今日の給食は、カレイの南蛮漬け、ひじきと大豆の炒め煮、ごぼうとじゃがいもの味噌汁、わかめご飯。私のお皿にはその全てが少しずつ残っていた。先生の手によってごちゃ混ぜにされた味噌汁とご飯を見つめたまま、私は夏油くんのその問いにこくんと頷いた。
「じゃあ僕が代わりに食べてあげようか?」
「えっ、え……? いいよ、食べかけの物だし、悪いよ」
「平気だよ。こんな食べ残しぐらい、呪霊に比べれば」
「……じゅれい?」
夏油くんは曖昧に笑いながら、ううん、と首を振った。そうして、見るからに残飯と化した味噌汁ご飯やおかずたちを瞬く間に食べてくれた。
その日から夏油くんは、先生の代わりに私の居残り給食を見届けてくれるようになった。先生は優等生の夏油くんに監視役を託したつもりだったんだろうけど、夏油くんは私を監視なんてしなかった。今日も時間内に食べられなかったと落ち込む私の気を紛らわせるようにお喋りしてくれたし、お腹が膨れてもう入らないときには代わりに食べてくれた。
先生には内緒。そんな秘密を共有する夏油くんは、私にとって初めての、大切な友達だった。
「傑くん、帰って来てるんだって」
今年も残すところあと二日。大掃除におせち作りにと休むまもなく働く母の隣で、さすがに何もせずテレビを眺め続けるわけにもいかないと気づいて「何か手伝うよ」と申し出たのが中学二年生の頃。それから毎年、お雑煮用の餅をこねるのが私の役目となった。こねると言っても、餅つき機がせっせと働くのをじっと見ながら、適宜しゃもじで突いてやるだけの気楽な作業だ。それでも母は「上手にお餅できたね」と大げさに褒めてくれるので、私は自分が役立つことを知って嬉しくなる。
娘のやる気を引き出したところで、母は次のお題を課す。一昨年は高野豆腐の水気を切る仕事で、去年は筑前煮に使う野菜たちを切る仕事だった。そして今年は、昆布に鮭の切り身を乗せて巻く仕事。鮭と一緒に自分も巻き込まれそうになるほど顔を近づけ、慎重にゆっくりと昆布を巻いている私に、母はそう言った。
「――え?」
「だから、傑くん。こっちに帰って来てるんだって。さっきスーパーで傑くんのお母さんに会ってね」
栗きんとんに使うさつまいもの裏ごしをしながら話していた母は、そこで「あっ」と何か思い出したように手を止めた。
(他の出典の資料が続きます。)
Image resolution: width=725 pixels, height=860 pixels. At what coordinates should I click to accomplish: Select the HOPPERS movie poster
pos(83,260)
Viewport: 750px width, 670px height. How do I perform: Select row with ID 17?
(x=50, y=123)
「そうだ回覧板。夏油さんちに持って行かなきゃだった」
母は私の昆布巻きにちらと目をやったあと、遠慮がちに「お願いしてもいい?」と言う。私は、中学の卒業式の日に夏油くんと交わした言葉を思い返しながら、うんと頷き返した。
――本当に帰って来たのかな。
商店街は普段よりも賑わっていた。両手に買い物袋を下げて歩く人や、忘年会帰りなのか昼下がりからほろ酔いの上機嫌で歩く人。そんな人々の間を縫うように歩きながら、夏油くんのことを思った。
東京に行ってしまった夏油くんとは、中学の卒業式以来、一度も会っていないし、連絡も取り合っていなかった。そもそも夏油くんの連絡先を知らない。連絡する用件があるわけでもない。小学生の頃は、ほとんど毎日のように居残り給食に付き合ってくれていた夏油くんだったけれど、中学に上がって給食からお弁当に切り替わってからは、あまり接点がなくなってしまった。きっと思春期だったせいもある。男子と女子が一緒にいると、すぐに「あの二人は付き合っている」という噂を流されるから。
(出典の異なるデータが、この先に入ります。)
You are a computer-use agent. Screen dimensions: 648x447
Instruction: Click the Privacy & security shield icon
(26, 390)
でも、以前より疎遠になってしまった原因は他にもある。私のあだ名だ。人よりも動作の遅い私は、陰で「ノロ」と呼ばれていた。自分のあだ名を知ったとき、別にショックは受けなかった。だって本当のことだから。でも、ノロってウイルスの名前みたいだから、それなら「のろま」の方がまだ良いのにな、とは思った。あと、そんなノロな私なんかと一緒にいると夏油くんまで妙なあだ名で呼ばれてしまうかもしれない。そう思ったから、夏油くんとは少しずつ距離を置いた。
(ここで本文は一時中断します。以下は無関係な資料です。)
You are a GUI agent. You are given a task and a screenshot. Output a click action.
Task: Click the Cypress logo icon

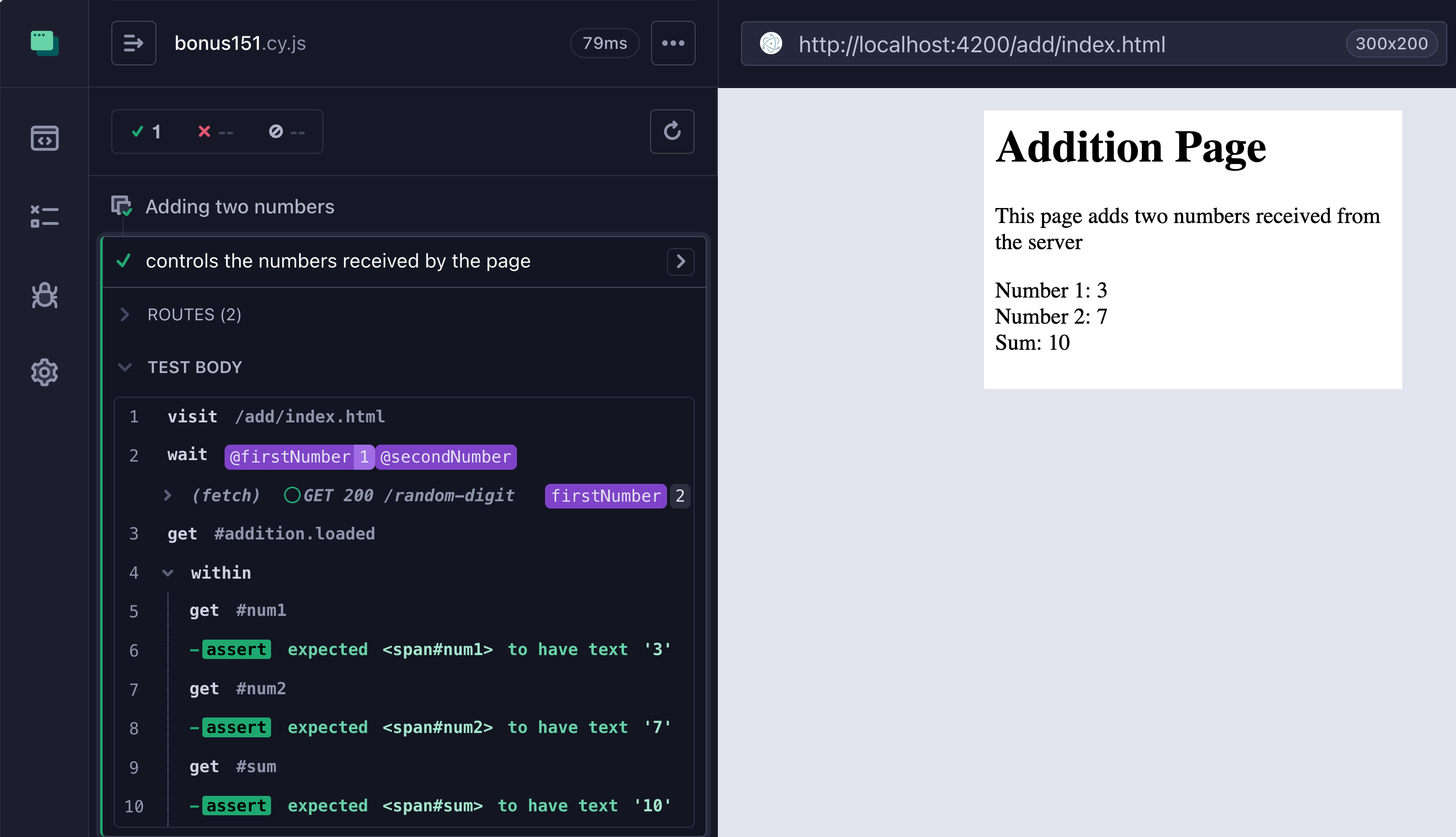(44, 43)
それでも夏油くんは、人のいない隙を狙って私に話し掛けに来てくれた。のろまの私なんかを気に掛けてくれるなんて、つくづく親切な人だなと思った。
――盆も正月もないような学校だから、きっと年末年始は帰省できないと思う。
中学の卒業式が終わったあと、夏油くんは私にそう言った。東京にある高等専門学校に進学するという夏油くんに、その学校では何を勉強するのかと訊いてみた。すると、「きっと言っても理解できないと思う」と笑ってはぐらかされたっけ。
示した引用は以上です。